Aim of the task: The answer must consist of every line in the data below that holds the word "agent".

Data for processing:
=== Section Start ===

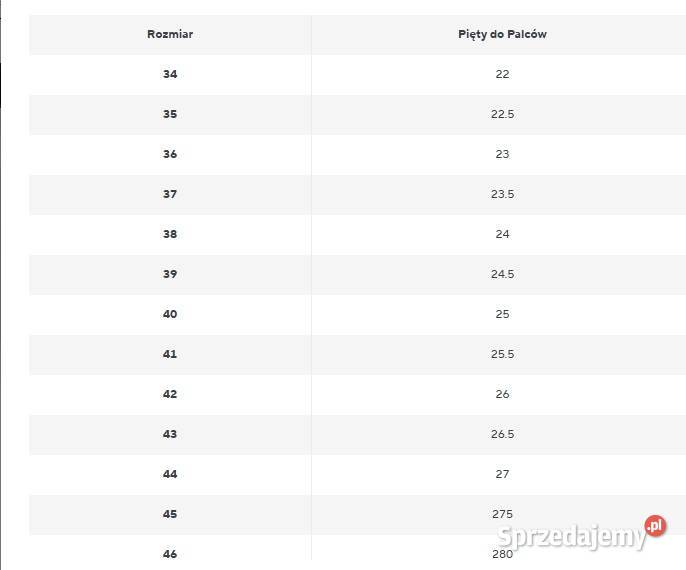Select size 45 in the Rozmiar column
The width and height of the screenshot is (686, 570).
point(170,514)
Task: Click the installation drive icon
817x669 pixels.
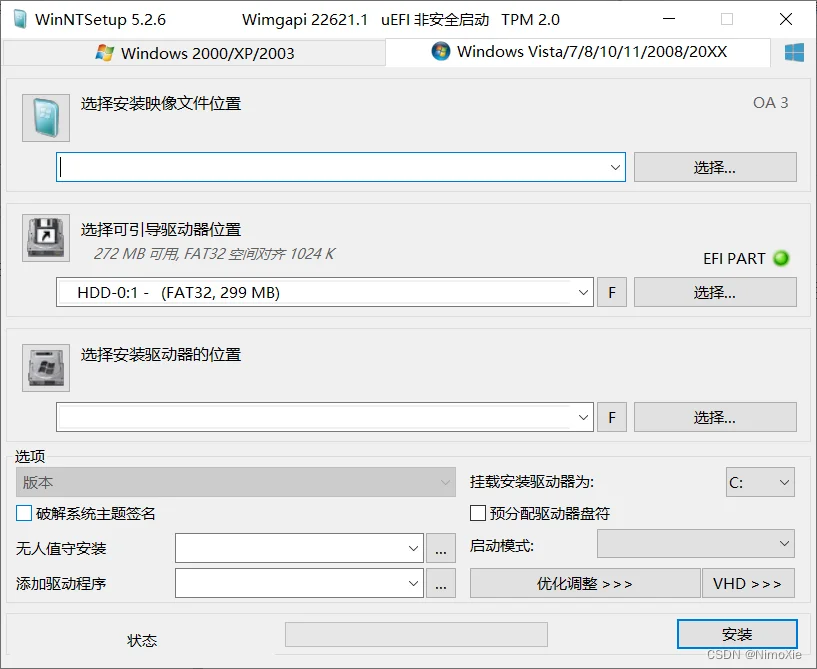Action: (46, 368)
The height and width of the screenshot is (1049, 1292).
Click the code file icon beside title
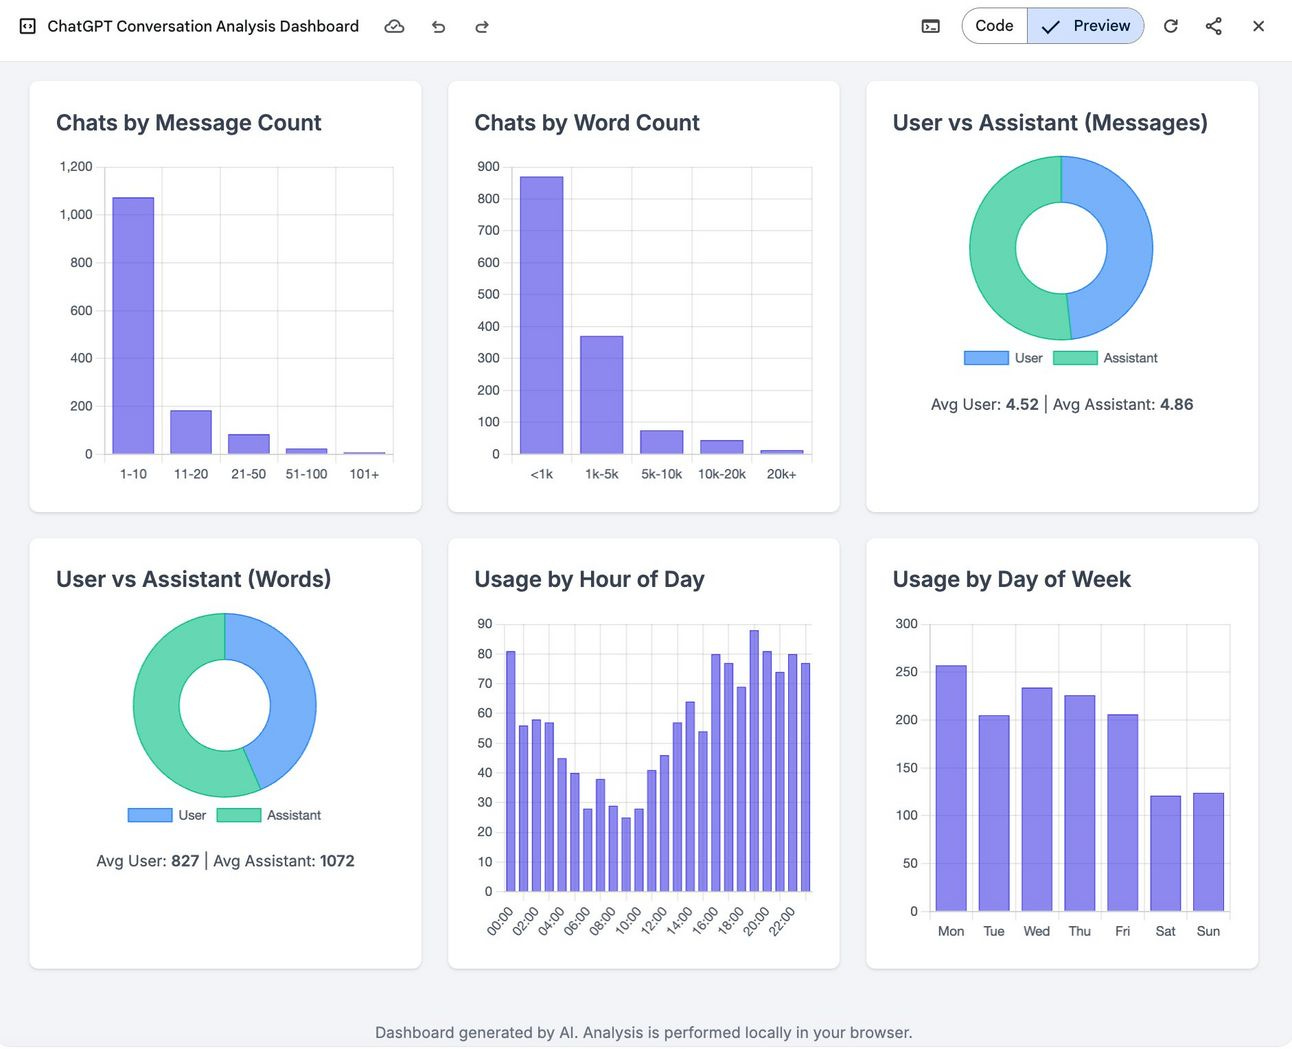28,27
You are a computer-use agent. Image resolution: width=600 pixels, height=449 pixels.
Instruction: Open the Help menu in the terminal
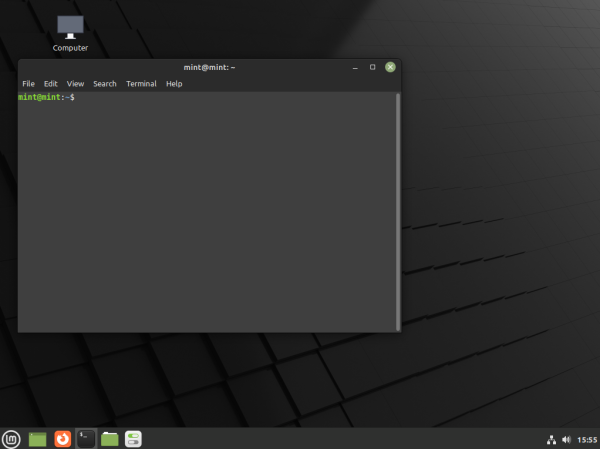[x=174, y=84]
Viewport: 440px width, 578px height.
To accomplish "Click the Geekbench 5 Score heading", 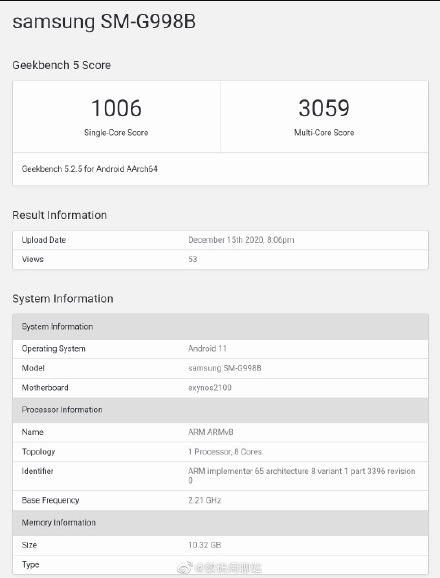I will point(62,65).
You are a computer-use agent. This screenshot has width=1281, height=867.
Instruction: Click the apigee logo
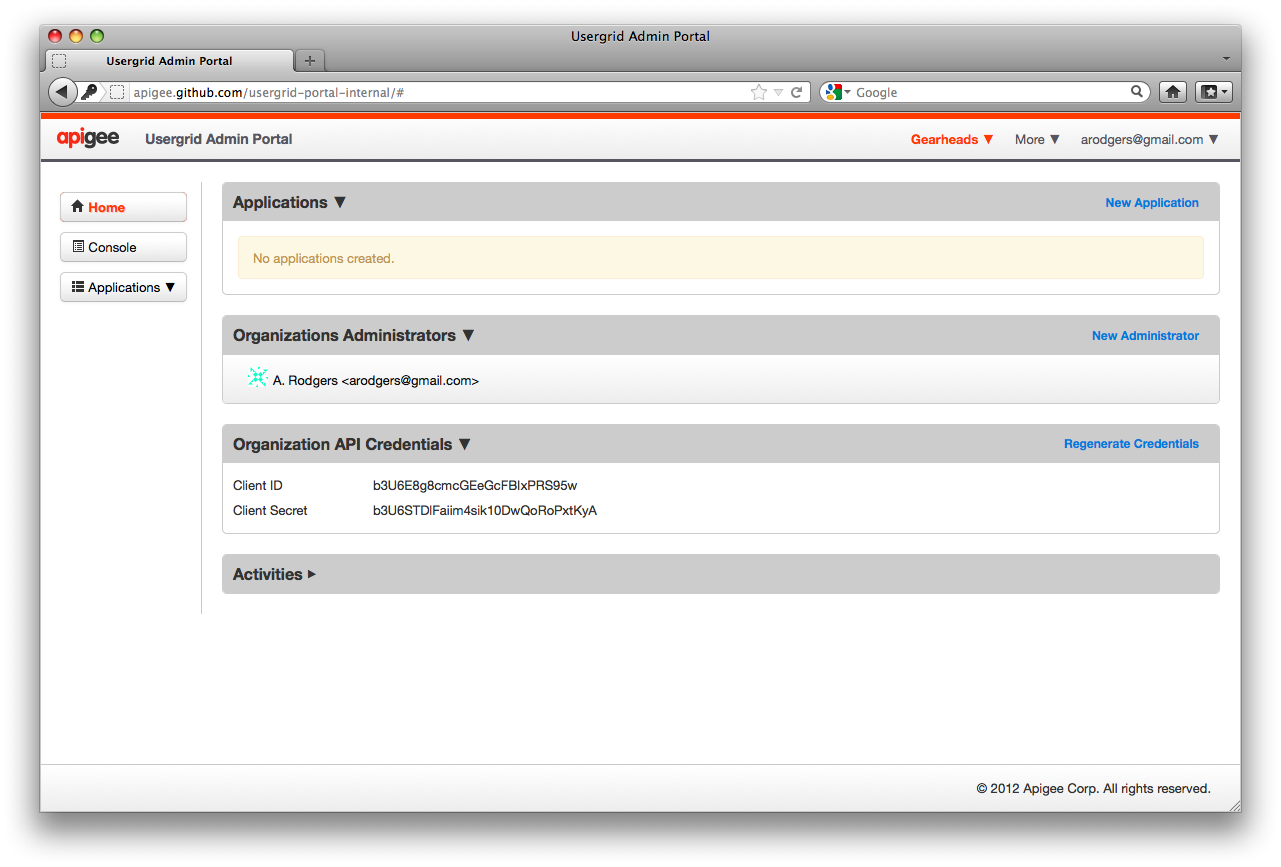pyautogui.click(x=88, y=139)
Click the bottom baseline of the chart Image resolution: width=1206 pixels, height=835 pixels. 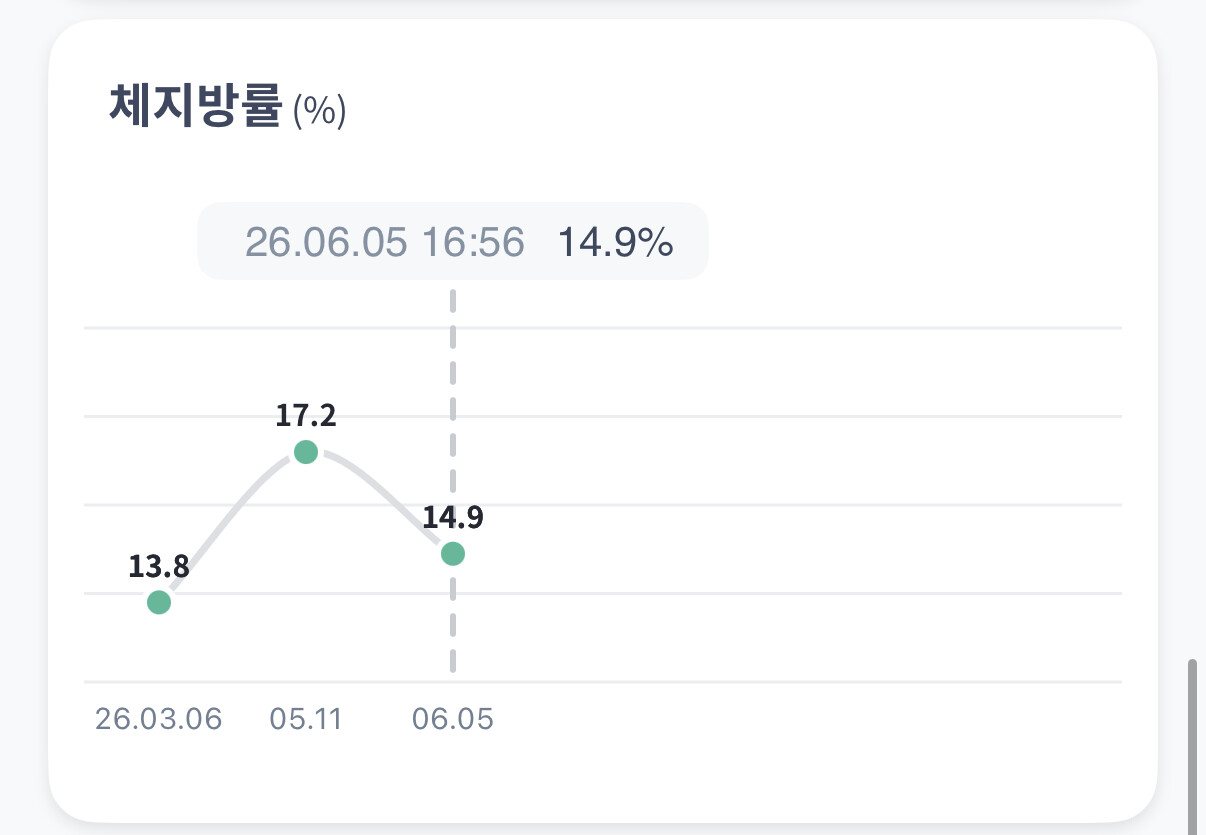coord(603,682)
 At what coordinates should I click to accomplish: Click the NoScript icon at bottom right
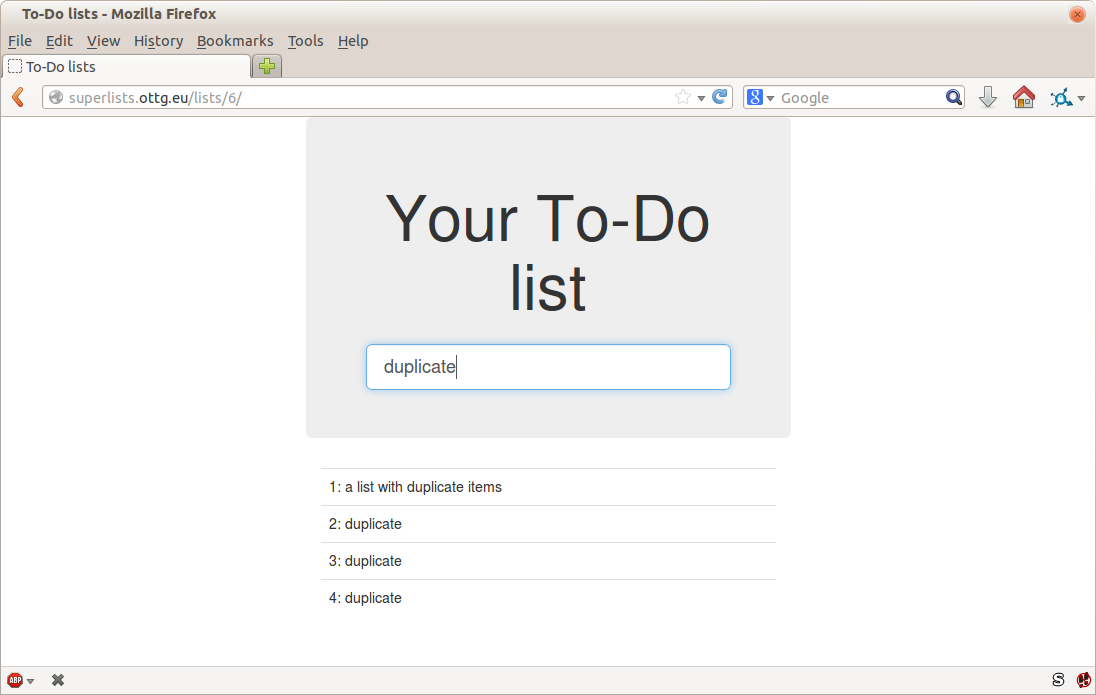pos(1082,679)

=== Section End ===

Solution for this problem:
You are a computer-use agent. Image resolution: width=600 pixels, height=449 pixels.
You are a computer-use agent. This screenshot has width=1281, height=867.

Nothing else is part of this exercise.